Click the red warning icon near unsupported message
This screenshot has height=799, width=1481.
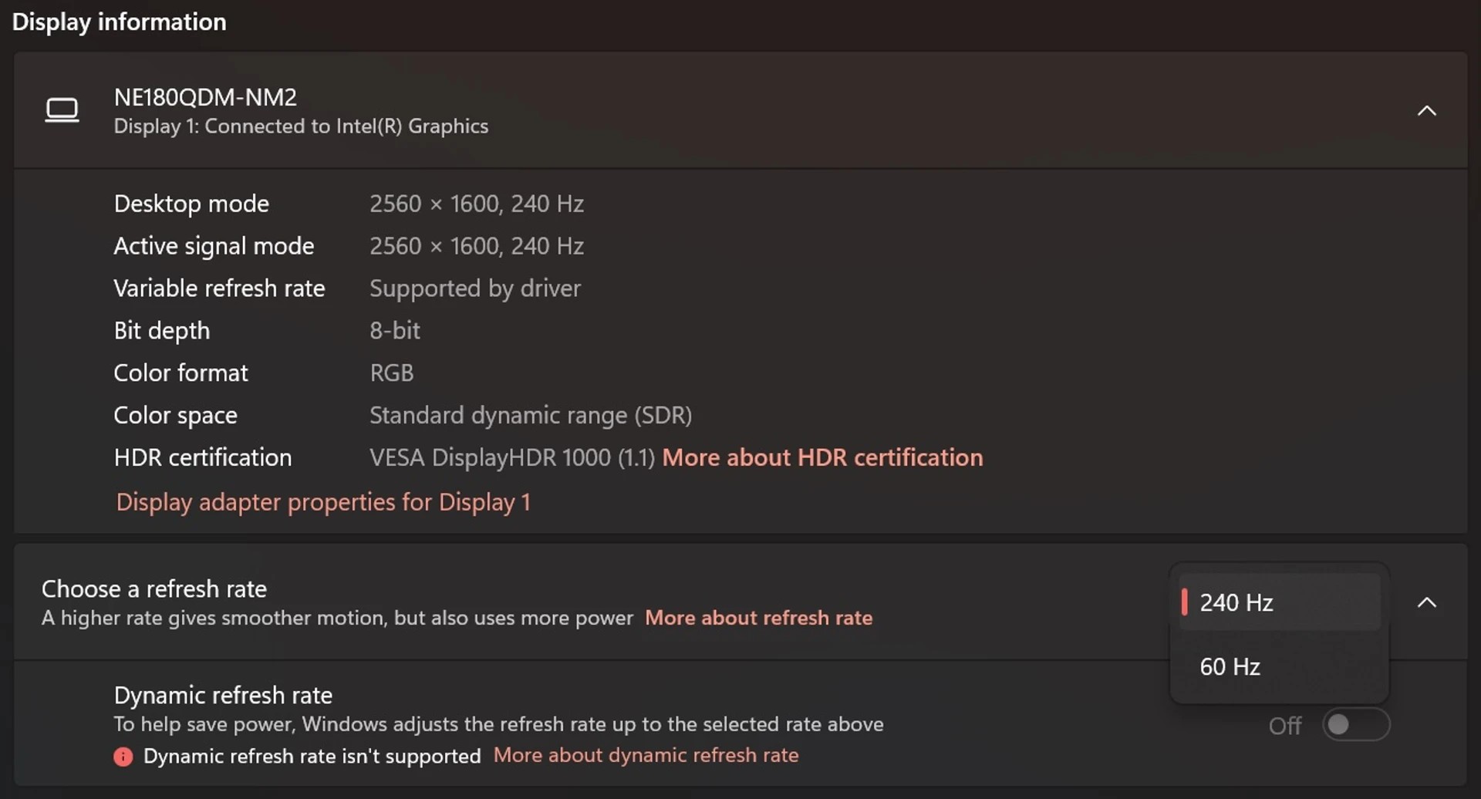pyautogui.click(x=123, y=757)
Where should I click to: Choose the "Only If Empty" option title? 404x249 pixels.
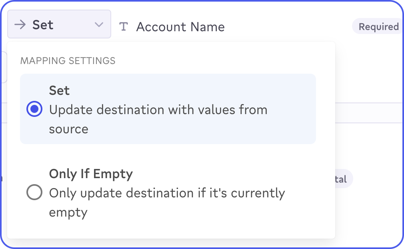[91, 174]
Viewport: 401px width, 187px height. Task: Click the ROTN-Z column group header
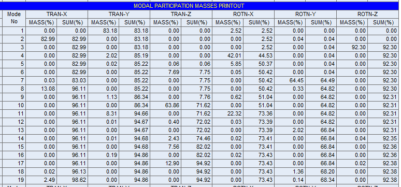367,15
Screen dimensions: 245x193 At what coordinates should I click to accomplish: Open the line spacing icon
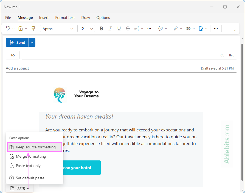pyautogui.click(x=137, y=28)
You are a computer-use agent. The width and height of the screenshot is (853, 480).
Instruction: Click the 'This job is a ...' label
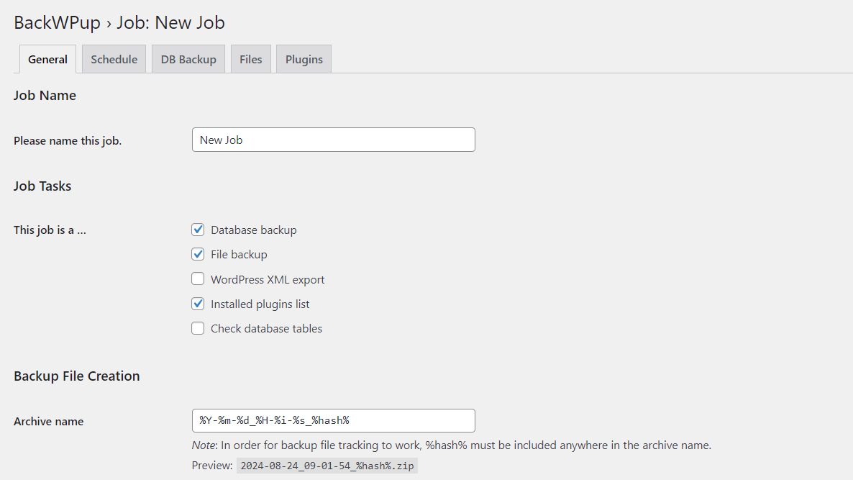49,230
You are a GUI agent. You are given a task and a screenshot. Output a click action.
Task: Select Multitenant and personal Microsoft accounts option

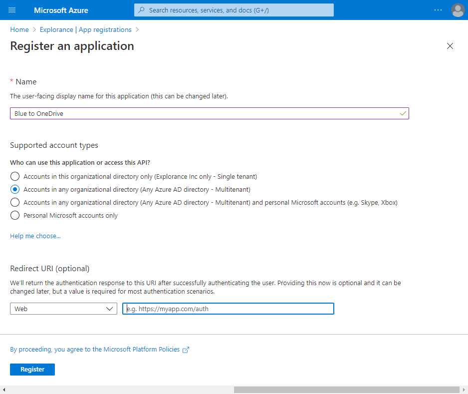(x=15, y=202)
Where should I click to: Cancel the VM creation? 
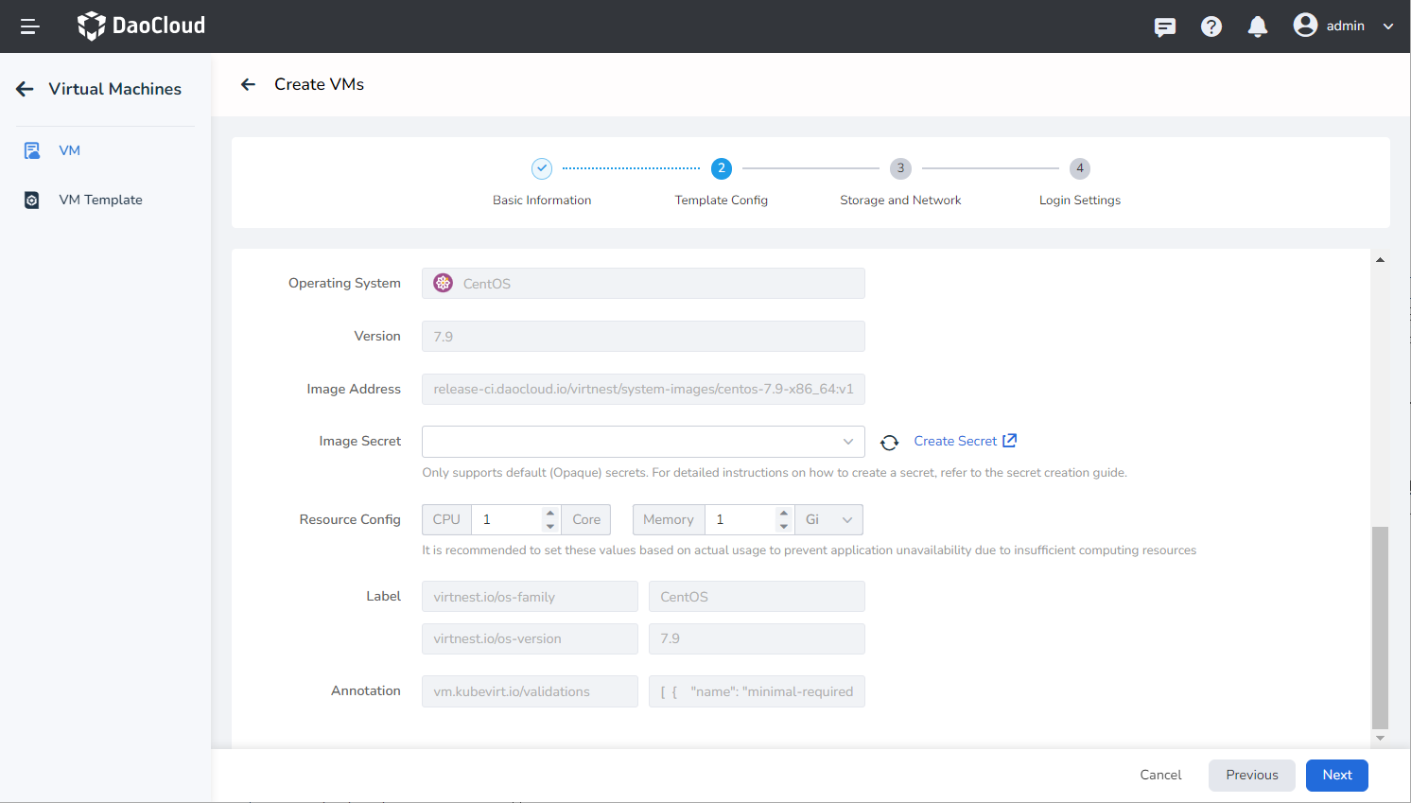1160,775
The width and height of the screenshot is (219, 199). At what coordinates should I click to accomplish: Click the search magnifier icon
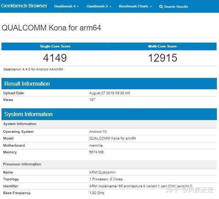tap(161, 7)
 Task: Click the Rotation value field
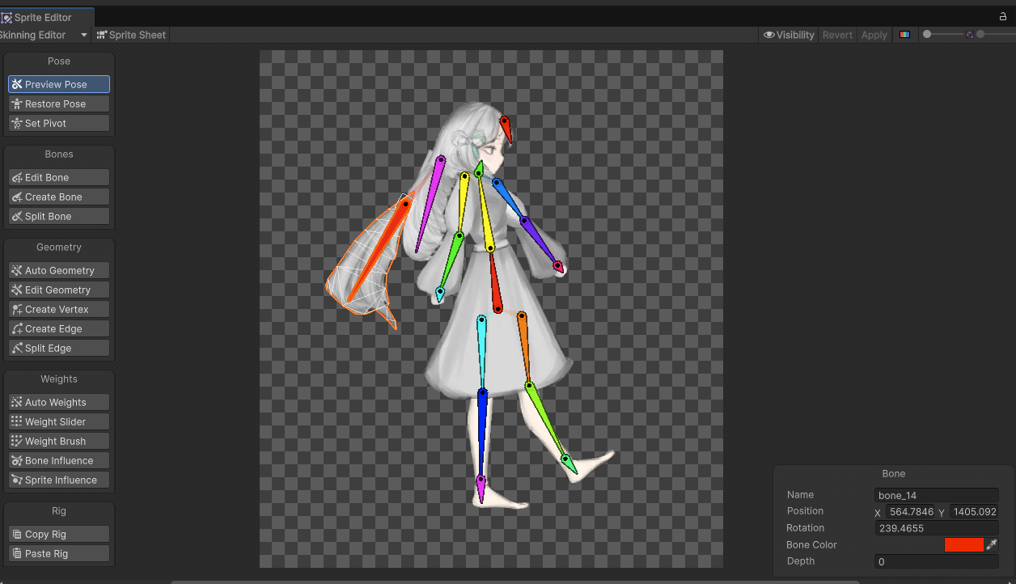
********************
Your answer should reproduce each line of the listing that holds the word "agent".

You are a computer-use agent. The width and height of the screenshot is (853, 480).
You are a GUI agent. You are given a task and a screenshot. Output a click action.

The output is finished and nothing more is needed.